Only the lines from the one containing "Image resolution: width=1456" through the end of the data below are to be repeated, exactly as given, without pictures.

[[ Records provided, beginning ]]

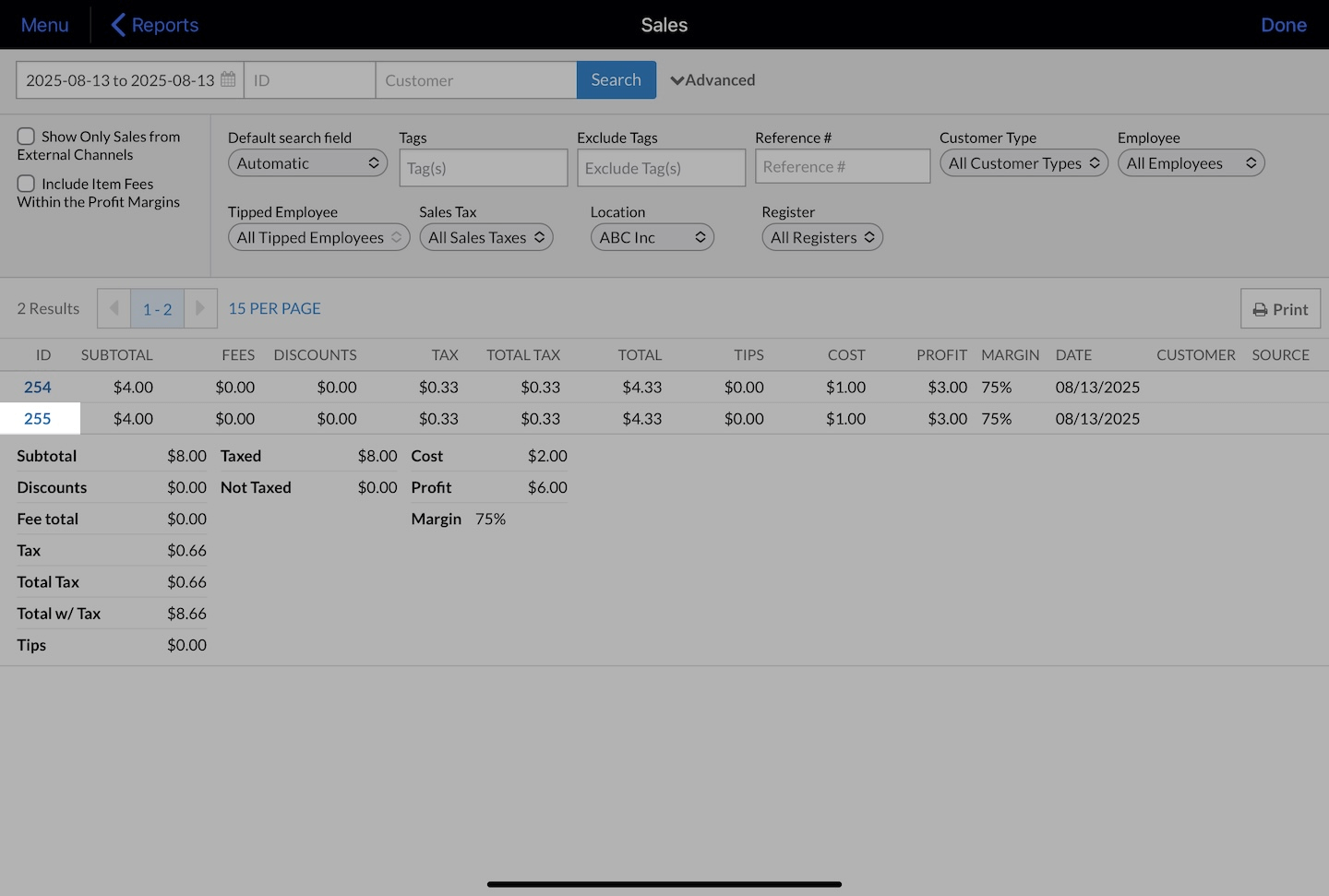
Task: Expand the All Employees dropdown
Action: (1190, 163)

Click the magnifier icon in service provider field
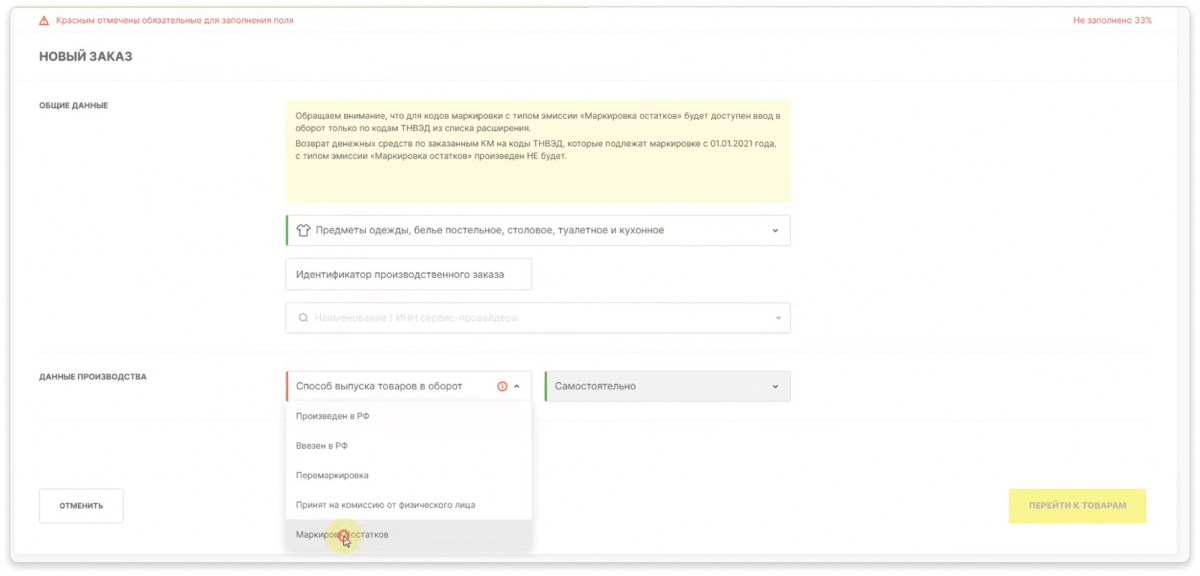click(303, 319)
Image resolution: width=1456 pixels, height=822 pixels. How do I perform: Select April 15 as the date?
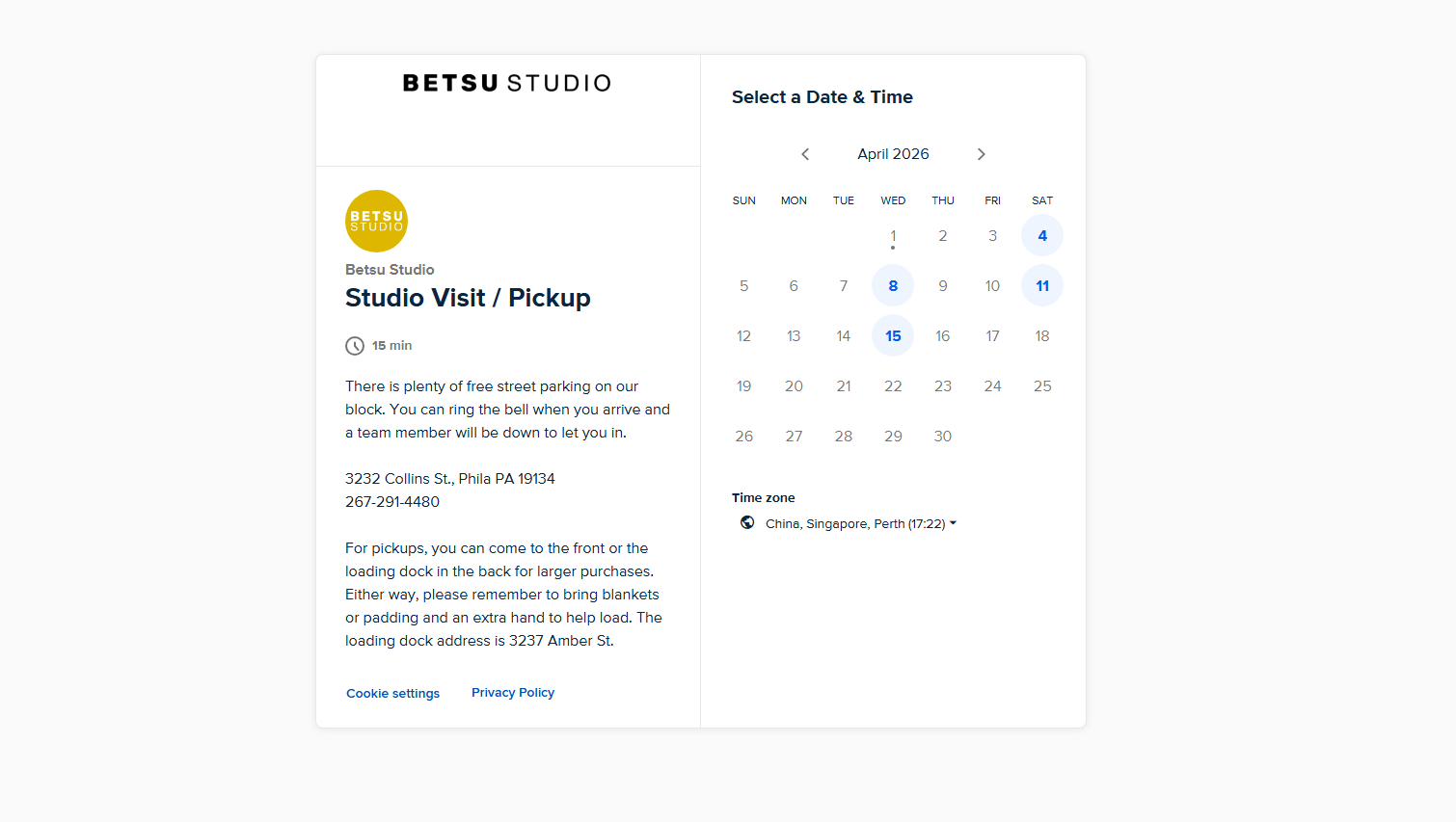(893, 336)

[[ Records provided, end ]]

**Answer for this exercise:**
Image resolution: width=1456 pixels, height=822 pixels. How do I perform: Select April 15 as the date?
(893, 336)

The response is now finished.